What do you think? ▼
  • http://www.reelseo.com/author/grantastic/ Grant Crowell

    Oh yeah? Let's see how they could do with "Eat Pray Love."

  • http://www.spafu.nl Arash

    I could not agree more with your last paragraph. This is what is so exciting about online video. Talent can finally be used and it potential noticed.

  • Mario

    Let's not forget that that price of software used is another 10 thousand dollars, add using copyrighted material (phones,sounds etc etc.) - the budget in a real production would be several times higher.

    The vfx industry (especially in the US) right now is only slowly recovering from the financial collapse we've had a few years ago, and for years big visual effects houses were barely making any profit at all from their feature film work. Often times they have to underbid to get the show at all, and the only profit from it is marketing, the real money comes from advertising work.

    There's a huge amount of talented and keen people trying to get into the vfx industry, and projects like this are exactly what gets them noticed.

    This is the case pretty much everywhere around the world (e.g. here in London), so while the presented video is really great, I don't think it signifies anything other than giving the guys involved a rather real chance of getting picked up by one of the world's top vfx houses.

    New age of film ? No. Cool to watch ? Definitely.

  • T1Brit

    really great - but if you were to blow it up to 70mm screen size and look at it, you would see immediately why the Transformers films cost so much money.

    Anybody can make a decent looking robot with 3ds max and V-ray it is true. But when you add the multi layer effects on top of the basic textures like reflections and advanced chromy effects etc. you will see the rendering time spent on each frame shoot up - then add the increase in screen size and watch it shoot up again.

    If you look at the transformers shots up close in full resolution they are mind blowing.

  • Pupplesan

    There is a difference between skill and talent.

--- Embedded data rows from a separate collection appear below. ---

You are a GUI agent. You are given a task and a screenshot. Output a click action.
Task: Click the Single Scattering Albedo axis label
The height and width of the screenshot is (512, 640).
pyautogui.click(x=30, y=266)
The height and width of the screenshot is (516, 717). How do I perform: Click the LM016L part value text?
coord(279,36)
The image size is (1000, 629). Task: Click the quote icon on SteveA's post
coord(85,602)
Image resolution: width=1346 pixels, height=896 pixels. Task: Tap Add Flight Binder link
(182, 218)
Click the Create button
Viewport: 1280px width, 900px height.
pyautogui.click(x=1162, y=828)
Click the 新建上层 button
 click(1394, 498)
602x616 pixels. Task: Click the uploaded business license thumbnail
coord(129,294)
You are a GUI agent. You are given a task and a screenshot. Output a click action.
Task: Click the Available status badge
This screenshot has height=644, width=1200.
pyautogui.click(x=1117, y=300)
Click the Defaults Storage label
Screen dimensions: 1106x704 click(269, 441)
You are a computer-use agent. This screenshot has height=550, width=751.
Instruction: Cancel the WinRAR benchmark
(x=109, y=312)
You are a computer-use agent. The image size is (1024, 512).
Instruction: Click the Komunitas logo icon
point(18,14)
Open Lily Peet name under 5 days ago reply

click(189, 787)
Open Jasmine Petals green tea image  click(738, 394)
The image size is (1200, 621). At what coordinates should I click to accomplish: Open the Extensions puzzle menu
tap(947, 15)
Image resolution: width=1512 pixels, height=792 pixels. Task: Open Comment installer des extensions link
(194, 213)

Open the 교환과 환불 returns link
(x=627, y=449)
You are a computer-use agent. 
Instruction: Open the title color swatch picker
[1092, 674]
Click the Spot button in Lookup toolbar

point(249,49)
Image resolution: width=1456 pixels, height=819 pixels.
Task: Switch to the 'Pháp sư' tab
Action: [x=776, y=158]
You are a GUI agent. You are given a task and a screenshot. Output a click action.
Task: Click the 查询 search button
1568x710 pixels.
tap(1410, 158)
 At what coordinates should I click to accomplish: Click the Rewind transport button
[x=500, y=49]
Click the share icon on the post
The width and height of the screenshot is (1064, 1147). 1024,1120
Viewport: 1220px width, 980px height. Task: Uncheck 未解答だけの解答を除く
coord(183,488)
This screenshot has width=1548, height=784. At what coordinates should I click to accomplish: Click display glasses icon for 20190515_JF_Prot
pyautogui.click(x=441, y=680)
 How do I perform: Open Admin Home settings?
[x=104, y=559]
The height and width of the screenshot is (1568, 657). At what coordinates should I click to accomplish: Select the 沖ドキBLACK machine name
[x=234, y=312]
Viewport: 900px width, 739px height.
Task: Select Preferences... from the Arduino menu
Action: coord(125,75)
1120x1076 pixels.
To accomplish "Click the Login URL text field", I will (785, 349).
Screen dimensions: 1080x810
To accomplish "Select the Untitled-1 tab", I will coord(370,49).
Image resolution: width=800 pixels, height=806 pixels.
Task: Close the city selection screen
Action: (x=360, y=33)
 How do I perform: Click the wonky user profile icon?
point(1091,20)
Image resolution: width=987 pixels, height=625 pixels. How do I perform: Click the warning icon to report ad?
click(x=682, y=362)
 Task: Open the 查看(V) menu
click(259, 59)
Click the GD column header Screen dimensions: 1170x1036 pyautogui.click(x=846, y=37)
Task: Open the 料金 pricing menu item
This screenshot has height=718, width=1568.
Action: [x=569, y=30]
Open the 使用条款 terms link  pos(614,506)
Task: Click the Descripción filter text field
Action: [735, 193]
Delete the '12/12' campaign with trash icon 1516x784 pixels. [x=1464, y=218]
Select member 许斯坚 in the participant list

  • http://www.facebook.com/profile.php?id=100000948365772 Tom Aikins

    Mario completely misses the point. I've been involved in mass communications for over 30 years and what the internet has done is stand the traditional media model on its ear. Now that you have unlimited access to audiences there is no limit to how de-centralized the production process can be. Instead of a small number of producers creating film (or any media -- this also applies to to the music industry and book publishing as well) there is now the potential for millions of people to create media. Why? Because they have access to the marketplace. Once you have access to a marketplace then there is an incentive to create content. Nobody wants to create content in a vacuum. But if you can create it and then have hundreds, thousands or even millions of people watching it then there is an incentive. This is what the internet has really done: create access to audiences. I knew 10 years ago that this is what would happen and the trend is only going to continue. Jeremy is absolutely right about this point. It's going to be great to see what some other teenager somewhere else comes up with next. Or maybe it will be an old guy like me.